Lambda shouldn't failure if there is at least one successful record and return {batchItemFailures: [...] }

in the example the result of the lambda should be like this:
{ "batchItemFailures": [ { "itemIdentifier": "messageId-2" } ] }

Current Behaviour

Code throw exception without processing all batches

Traceback (most recent call last): File "C:\Users\Crumpet\Desktop\AWS\powertools\model_test.py", line 90, in <module> lambda_handler(event,{}) File "C:\Users\Crumpet\AppData\Local\Programs\Python39\lib\site-packages\aws_lambda_powertools\tracing\tracer.py", line 305, in decorate response = lambda_handler(event, context, **kwargs) File "C:\Users\Crumpet\Desktop\AWS\powertools\model_test.py", line 42, in lambda_handler processed_messages: List[Union[SuccessResponse, FailureResponse]] = processor.process() File "C:\Users\Crumpet\AppData\Local\Programs\Python39\lib\site-packages\aws_lambda_powertools\utilities\batch\base.py", line 97, in process return [self._process_record(record) for record in self.records] File "C:\Users\Crumpet\AppData\Local\Programs\Python39\lib\site-packages\aws_lambda_powertools\utilities\batch\base.py", line 97, in <listcomp> return [self._process_record(record) for record in self.records] File "C:\Users\Crumpet\AppData\Local\Programs\Python39\lib\site-packages\aws_lambda_powertools\utilities\batch\base.py", line 474, in _process_record data = self._to_batch_type(record=record, event_type=self.event_type, model=self.model) File "C:\Users\Crumpet\AppData\Local\Programs\Python39\lib\site-packages\aws_lambda_powertools\utilities\batch\base.py", line 347, in _to_batch_type return model.parse_obj(record) File "pydantic\main.py", line 526, in pydantic.main.BaseModel.parse_obj File "pydantic\main.py", line 341, in pydantic.main.BaseModel.__init__ pydantic.error_wrappers.ValidationError: 1 validation error for OrderSqsRecord body -> item value is not a valid dict (type=type_error.dict)

Code snippet

import json

from typing import Any, List, Literal, Union
from aws_lambda_powertools import Logger, Tracer
from aws_lambda_powertools.utilities.batch import BatchProcessor, EventType, batch_processor
from aws_lambda_powertools.utilities.parser.models import SqsRecordModel
from aws_lambda_powertools.utilities.data_classes.sqs_event import SQSRecord
from aws_lambda_powertools.utilities.batch import (BatchProcessor,
                                                   EventType,
                                                   FailureResponse,
                                                   SuccessResponse,
                                                   batch_processor)

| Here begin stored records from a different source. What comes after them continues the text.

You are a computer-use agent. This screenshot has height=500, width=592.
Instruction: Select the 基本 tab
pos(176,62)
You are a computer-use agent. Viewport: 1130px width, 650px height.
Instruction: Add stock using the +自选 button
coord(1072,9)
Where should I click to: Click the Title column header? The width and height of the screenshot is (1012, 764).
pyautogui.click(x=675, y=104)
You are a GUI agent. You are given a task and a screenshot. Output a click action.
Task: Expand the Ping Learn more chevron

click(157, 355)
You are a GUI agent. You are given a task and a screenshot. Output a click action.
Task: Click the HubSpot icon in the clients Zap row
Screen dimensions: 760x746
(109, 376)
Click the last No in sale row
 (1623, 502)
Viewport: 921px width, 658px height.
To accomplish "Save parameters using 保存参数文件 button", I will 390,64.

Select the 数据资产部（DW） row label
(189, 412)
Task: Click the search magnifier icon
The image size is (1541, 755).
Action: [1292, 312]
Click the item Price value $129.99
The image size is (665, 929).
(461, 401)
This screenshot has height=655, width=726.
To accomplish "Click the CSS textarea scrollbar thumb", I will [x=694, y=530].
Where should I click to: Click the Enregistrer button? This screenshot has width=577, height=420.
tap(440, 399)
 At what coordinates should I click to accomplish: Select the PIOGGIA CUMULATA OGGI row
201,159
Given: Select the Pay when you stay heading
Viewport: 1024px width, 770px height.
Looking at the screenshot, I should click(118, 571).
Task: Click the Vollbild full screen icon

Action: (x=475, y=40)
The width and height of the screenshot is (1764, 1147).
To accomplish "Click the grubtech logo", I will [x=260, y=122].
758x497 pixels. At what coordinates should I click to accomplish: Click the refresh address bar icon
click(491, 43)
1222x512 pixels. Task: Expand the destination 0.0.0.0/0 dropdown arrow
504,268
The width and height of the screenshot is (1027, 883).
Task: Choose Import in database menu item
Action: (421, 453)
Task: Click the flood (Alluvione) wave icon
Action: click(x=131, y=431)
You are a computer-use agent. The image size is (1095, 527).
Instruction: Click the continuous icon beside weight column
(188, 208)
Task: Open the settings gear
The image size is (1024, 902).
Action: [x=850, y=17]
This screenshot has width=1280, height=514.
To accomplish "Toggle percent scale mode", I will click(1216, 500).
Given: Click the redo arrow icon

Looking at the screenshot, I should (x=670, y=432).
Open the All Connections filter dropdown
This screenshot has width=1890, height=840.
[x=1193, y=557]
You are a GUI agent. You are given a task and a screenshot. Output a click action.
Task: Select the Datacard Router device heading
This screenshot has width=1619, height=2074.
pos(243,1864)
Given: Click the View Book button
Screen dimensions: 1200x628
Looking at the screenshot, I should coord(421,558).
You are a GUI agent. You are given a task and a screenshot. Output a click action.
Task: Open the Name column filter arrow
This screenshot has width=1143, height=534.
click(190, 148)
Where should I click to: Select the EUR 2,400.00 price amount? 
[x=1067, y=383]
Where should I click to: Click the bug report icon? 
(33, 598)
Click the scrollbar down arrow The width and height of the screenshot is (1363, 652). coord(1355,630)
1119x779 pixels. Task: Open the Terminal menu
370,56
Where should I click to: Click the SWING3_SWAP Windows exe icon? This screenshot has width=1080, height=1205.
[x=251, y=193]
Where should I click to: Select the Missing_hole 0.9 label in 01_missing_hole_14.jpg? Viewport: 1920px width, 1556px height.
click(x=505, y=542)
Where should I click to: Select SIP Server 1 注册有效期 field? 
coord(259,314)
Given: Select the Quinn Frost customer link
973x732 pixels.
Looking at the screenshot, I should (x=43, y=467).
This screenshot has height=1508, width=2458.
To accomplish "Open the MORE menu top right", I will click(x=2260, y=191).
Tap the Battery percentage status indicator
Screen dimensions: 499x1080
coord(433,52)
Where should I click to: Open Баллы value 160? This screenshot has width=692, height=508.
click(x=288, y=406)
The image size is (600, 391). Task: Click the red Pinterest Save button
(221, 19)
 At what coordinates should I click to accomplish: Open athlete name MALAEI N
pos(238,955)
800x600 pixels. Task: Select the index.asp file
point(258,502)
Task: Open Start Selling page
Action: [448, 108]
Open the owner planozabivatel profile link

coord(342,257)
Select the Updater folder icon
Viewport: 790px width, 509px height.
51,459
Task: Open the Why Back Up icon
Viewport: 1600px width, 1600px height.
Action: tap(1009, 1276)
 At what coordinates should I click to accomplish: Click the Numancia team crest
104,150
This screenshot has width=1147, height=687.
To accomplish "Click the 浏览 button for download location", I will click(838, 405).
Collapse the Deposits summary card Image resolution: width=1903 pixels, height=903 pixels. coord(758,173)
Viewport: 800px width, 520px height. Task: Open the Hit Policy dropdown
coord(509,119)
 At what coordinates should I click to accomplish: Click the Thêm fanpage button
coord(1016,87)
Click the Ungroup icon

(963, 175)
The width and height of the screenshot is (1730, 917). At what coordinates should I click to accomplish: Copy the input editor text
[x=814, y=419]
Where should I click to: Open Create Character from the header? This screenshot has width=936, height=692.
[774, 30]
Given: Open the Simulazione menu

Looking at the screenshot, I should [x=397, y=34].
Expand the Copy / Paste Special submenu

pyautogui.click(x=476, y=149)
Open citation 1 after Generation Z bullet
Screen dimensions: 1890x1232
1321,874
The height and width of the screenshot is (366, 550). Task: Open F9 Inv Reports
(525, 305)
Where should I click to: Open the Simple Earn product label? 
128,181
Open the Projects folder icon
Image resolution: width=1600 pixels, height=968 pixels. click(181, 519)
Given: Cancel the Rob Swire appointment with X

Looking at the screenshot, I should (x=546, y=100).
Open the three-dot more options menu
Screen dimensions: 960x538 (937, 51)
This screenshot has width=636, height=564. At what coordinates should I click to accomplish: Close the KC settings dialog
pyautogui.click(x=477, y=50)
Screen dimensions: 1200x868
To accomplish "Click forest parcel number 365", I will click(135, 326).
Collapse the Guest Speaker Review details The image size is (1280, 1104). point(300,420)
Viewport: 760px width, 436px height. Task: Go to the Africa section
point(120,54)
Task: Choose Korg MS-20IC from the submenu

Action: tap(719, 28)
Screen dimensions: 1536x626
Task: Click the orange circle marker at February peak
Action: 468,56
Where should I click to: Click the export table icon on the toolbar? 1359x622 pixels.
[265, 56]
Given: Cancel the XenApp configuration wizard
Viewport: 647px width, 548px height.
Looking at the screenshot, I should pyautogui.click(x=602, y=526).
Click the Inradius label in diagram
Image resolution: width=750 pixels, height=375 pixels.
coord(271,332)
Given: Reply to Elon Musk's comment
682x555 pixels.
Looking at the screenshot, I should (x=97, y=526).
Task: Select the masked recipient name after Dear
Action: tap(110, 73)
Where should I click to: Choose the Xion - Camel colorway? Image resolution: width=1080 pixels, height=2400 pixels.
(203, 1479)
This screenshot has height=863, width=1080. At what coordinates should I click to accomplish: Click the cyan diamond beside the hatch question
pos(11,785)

from aws_lambda_powertools.utilities.parser import BaseModel, validator


class Order(BaseModel):
    item: dict

class OrderSqsRecord(SqsRecordModel):
    body: Order

    # auto transform json string
    # so Pydantic can auto-initialize nested Order model
    @validator("body", pre=True)
    def transform_body_to_dict(cls, value: str):
        return json.loads(value)

processor = BatchProcessor(event_type=EventType.SQS, model=OrderSqsRecord)
tracer = Tracer()
logger = Logger()


@tracer.capture_method
def record_handler(record: OrderSqsRecord):
    return record.body.item

@tracer.capture_lambda_handler
def lambda_handler(event, context):
    batch = event["Records"]
    with processor(records=batch, handler=record_handler):
        processed_messages: List[Union[SuccessResponse, FailureResponse]] = processor.process()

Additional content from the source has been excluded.